Published online by Cambridge University Press: 28 March 2008
The arrival of three Portuguese ships under the charge of Vasco da Gama at Calicut on 20 May 1498 marked the inauguration of a new era in the history of Euro-Asian contacts in general, and of trade between the two continents in particular. Ever since the conquest in 1415 of the Moroccan city of Ceuta, the Portuguese had been increasingly involved in trading off the Saharan coast of Africa and importing gold and slaves from there. The legendary Prince Henry the Navigator participated in the profits from this trade, and in some sense personified the central role of the Portuguese Crown in encouraging further thrust into the Atlantic southwards. This phase culminated in the rounding of the Cape of Good Hope by Bartolomeu Dias in 1488 providing for the first time the potential of an all-water route connecting Europe to Asia.
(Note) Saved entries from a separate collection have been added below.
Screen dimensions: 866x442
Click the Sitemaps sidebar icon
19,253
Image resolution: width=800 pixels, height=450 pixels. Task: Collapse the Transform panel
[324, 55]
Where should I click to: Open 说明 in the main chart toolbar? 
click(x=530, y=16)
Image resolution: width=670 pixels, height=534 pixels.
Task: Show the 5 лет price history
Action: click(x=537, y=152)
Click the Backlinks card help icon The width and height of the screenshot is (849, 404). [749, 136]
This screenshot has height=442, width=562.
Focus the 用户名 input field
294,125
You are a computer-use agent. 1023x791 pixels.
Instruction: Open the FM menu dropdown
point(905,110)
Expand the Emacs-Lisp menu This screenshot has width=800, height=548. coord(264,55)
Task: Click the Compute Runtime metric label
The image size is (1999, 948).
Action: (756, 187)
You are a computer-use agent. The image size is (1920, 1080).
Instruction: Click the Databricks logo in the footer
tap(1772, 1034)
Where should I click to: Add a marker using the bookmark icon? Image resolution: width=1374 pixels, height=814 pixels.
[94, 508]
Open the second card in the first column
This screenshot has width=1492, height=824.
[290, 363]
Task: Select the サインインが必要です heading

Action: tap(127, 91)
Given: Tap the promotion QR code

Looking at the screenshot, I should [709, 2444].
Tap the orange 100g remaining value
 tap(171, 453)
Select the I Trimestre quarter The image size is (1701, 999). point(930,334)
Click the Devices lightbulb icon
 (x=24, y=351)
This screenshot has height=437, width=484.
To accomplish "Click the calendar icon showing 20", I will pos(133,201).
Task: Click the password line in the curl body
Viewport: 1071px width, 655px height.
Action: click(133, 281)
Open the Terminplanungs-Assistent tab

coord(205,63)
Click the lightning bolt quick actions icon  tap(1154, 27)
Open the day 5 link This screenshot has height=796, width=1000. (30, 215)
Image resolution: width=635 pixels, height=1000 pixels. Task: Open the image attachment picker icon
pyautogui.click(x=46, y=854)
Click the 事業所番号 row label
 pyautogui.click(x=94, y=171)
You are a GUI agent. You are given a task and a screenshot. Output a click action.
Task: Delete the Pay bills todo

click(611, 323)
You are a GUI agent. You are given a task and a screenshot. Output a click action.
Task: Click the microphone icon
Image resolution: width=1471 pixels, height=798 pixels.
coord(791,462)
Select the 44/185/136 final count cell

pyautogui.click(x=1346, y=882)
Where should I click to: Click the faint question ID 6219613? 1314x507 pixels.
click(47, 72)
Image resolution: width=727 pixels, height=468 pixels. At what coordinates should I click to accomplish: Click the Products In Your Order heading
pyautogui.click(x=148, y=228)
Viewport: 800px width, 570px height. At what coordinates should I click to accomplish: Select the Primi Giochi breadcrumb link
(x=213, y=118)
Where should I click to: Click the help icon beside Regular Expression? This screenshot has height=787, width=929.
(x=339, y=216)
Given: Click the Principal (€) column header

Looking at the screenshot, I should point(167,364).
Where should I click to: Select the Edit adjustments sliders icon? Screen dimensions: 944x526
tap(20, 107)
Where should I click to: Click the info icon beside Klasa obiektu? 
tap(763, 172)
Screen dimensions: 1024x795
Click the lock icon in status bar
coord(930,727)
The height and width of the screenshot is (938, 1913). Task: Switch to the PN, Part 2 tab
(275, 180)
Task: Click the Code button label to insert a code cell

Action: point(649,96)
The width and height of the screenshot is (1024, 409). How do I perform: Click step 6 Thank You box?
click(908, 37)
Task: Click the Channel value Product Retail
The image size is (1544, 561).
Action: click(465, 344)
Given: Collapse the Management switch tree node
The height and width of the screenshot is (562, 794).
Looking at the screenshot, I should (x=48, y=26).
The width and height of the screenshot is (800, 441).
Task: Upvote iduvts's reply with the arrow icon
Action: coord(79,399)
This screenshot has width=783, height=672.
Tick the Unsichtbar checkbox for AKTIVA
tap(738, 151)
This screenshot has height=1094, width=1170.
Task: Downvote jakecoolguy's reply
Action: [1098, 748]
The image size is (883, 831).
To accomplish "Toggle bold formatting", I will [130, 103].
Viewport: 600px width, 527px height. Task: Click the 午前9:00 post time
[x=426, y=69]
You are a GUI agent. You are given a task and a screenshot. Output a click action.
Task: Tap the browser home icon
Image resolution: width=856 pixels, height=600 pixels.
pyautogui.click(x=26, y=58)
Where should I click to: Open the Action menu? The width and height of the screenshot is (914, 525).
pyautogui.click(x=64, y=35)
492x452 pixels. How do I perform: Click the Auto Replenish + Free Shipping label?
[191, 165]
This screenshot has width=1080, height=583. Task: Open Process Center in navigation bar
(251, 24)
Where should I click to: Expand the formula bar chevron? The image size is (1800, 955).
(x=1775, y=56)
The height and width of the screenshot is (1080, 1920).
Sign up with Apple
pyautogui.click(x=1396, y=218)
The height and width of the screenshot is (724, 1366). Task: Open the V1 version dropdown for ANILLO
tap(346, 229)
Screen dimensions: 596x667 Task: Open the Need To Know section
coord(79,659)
Apart from anything else, the Cape route implied the overcoming of the transport-technology barrier to the growth of Euro-Asian trade. The volume of this trade was no longer subject to the capacity constraint imposed by the availability of pack-animals and river boats in the Middle East.
EURO-ASIAN TRADE
Since it was the Portuguese who had discovered the Cape route, they promptly monopolized it and even asked the Pope to legitimize the arrangement. The result was that for a whole century, until this arrangement was successfully challenged by the Dutch and the English in the 1590s, the only merchant group engaged in trade between Europe and Asia along the all-water route was the Portuguese.